I'm not going to deny that the U845W is a bit of a concept car among laptops. However, its price isn't absurd: the U845W-S410 entry-level model I reviewed costs $999, squarely in the normal spectrum of ultrabook prices, although with the 500GB hard drive our configuration includes (it also has a solid-state drive), you can find similar ultrabooks lacking tricked-out screens for as low as $700.
You're buying a laptop with an extra-wide screen, better-than-average speakers, and the same internal specs you'd find in any current ultrabook. You don't get dedicated graphics for gaming, nor do you get an optical drive for DVD or Blu-ray content -- perhaps the biggest omission in a laptop geared toward HD movie watching. If you want to watch movies, get ready to stream or download them.
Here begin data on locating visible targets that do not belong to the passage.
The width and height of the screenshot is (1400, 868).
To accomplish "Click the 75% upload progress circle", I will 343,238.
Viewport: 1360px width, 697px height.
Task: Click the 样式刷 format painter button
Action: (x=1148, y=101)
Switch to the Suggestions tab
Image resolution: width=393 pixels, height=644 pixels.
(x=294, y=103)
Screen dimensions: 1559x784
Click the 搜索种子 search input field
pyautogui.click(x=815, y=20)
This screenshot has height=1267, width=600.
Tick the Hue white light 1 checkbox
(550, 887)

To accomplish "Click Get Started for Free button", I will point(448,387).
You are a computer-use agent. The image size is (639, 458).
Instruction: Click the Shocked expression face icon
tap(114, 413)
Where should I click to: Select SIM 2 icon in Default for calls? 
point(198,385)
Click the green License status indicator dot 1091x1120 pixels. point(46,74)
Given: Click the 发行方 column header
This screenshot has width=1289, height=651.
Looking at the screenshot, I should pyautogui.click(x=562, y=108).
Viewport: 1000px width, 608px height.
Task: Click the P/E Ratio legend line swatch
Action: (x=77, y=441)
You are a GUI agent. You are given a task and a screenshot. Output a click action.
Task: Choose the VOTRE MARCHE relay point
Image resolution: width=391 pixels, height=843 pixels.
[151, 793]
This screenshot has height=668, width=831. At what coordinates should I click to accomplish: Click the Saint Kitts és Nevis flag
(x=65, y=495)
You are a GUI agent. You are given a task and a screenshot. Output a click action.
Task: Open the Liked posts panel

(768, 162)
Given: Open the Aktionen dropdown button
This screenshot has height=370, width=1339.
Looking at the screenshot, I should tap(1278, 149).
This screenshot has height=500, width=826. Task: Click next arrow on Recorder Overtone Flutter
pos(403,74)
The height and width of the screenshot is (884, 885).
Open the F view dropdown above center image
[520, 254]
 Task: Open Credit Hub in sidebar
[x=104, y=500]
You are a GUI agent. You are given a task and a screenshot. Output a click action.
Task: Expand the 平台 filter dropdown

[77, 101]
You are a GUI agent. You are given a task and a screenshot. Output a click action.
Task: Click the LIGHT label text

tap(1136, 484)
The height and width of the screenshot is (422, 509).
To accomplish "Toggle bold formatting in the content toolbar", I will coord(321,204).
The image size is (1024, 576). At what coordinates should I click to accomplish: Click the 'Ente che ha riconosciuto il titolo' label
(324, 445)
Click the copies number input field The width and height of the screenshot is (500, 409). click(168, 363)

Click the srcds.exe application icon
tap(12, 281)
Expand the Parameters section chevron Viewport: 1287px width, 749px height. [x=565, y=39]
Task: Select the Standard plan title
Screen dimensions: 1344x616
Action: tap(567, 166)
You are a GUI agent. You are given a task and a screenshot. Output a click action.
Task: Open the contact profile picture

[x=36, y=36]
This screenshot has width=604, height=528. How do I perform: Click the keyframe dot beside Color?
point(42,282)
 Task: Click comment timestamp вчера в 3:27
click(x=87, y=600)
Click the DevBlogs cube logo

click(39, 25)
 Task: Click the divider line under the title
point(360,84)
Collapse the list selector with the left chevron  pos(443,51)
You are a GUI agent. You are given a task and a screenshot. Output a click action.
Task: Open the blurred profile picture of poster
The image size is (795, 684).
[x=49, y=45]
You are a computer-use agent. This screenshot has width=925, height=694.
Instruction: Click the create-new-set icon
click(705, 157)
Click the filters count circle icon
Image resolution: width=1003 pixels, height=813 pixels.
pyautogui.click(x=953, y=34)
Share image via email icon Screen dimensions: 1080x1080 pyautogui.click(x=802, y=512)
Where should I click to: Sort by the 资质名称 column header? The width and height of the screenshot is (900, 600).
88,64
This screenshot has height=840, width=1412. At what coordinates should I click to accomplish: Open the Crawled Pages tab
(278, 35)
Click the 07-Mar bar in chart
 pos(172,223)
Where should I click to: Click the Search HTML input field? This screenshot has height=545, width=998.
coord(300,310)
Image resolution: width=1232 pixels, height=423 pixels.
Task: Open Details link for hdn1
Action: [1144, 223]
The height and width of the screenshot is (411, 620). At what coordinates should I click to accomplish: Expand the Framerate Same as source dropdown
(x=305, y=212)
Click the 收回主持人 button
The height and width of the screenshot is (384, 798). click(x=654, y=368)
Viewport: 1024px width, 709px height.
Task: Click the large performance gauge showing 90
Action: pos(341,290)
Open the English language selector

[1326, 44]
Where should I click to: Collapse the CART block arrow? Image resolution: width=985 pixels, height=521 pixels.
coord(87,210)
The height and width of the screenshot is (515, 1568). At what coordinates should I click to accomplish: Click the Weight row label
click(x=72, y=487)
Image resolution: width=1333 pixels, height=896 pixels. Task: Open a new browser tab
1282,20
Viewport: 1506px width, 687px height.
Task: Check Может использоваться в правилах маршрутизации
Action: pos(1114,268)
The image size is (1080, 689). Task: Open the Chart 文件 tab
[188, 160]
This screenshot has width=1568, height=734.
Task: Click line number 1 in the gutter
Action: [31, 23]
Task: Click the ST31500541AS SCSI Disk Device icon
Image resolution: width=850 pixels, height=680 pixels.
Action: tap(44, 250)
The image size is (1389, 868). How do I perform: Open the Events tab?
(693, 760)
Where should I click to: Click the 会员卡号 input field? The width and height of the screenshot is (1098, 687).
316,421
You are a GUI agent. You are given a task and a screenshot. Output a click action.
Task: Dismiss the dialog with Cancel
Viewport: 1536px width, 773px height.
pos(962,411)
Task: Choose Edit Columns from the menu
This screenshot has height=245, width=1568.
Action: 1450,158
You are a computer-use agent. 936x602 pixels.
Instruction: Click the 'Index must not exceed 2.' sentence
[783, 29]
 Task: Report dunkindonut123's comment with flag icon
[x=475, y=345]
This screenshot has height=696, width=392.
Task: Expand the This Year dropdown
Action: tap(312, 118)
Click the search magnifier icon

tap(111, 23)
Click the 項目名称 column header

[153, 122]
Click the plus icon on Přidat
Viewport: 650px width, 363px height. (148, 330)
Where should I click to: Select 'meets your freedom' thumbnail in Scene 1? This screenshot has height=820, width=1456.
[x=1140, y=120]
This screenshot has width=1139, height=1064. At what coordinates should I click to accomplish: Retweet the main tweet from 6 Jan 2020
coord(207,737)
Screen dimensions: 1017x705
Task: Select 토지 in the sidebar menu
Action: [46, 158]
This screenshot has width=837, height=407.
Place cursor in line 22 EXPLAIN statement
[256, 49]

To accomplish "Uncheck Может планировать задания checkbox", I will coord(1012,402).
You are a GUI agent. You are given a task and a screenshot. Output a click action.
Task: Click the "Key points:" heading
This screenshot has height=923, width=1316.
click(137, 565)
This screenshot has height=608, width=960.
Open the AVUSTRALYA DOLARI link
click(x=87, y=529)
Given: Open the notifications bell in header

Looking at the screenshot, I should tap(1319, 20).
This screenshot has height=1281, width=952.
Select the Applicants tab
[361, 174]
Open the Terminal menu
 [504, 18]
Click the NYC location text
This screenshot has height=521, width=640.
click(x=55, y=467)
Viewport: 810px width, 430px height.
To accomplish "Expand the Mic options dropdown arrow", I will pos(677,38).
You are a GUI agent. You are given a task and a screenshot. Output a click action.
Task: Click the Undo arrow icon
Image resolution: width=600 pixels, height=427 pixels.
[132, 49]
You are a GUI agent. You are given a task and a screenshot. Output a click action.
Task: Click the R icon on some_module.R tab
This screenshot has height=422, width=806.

The other thing I can't shake after using the U845W here in my office: it feels like a 15-inch laptop with its barrel sawed off. The width of the U845W matches the average 15-incher, but the depth of the footprint is shallower than a 13-inch laptop. Shallow airline trays will love the U845W, but small backpacks, bags, and maybe even your lap won't like the surfboard shape quite as much.
The Satellite U845W earns props for being a clever, even cleverly useful laptop depending on who you are, at a price that's not egregious. It's just not -- big surprise -- for everyone, simply because that big, wide screen isn't necessary. And, in the end, that screen will cost you money: consider that the Satellite U845-S406, a similar laptop in terms of CPU, RAM, and hard drive without the wide screen and improved speakers, costs $879.